---------- PROVIDED DATA

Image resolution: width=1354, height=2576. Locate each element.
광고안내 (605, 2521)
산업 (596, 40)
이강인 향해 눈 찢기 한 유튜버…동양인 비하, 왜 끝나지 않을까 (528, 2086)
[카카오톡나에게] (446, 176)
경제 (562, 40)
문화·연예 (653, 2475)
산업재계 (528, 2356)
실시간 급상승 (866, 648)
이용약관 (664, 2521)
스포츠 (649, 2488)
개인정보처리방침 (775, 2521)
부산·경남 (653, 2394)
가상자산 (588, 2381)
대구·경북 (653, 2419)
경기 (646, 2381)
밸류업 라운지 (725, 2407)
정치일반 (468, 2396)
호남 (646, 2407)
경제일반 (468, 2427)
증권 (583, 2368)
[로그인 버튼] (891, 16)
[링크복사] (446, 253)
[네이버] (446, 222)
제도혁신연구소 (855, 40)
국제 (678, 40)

--------------------

WORK INSTRUCTIONS:
Copy exactly, and only, the lines from the line containing "개인정보처리방침 (775, 2521)" to the end of the listing, with both ends included.

OUTPUT FOR THIS TASK:
개인정보처리방침 (775, 2521)
부산·경남 (653, 2394)
가상자산 (588, 2381)
대구·경북 (653, 2419)
경기 (646, 2381)
밸류업 라운지 (725, 2407)
정치일반 (468, 2396)
호남 (646, 2407)
경제일반 (468, 2427)
증권 (583, 2368)
[로그인 버튼] (891, 16)
[링크복사] (446, 253)
[네이버] (446, 222)
제도혁신연구소 (855, 40)
국제 (678, 40)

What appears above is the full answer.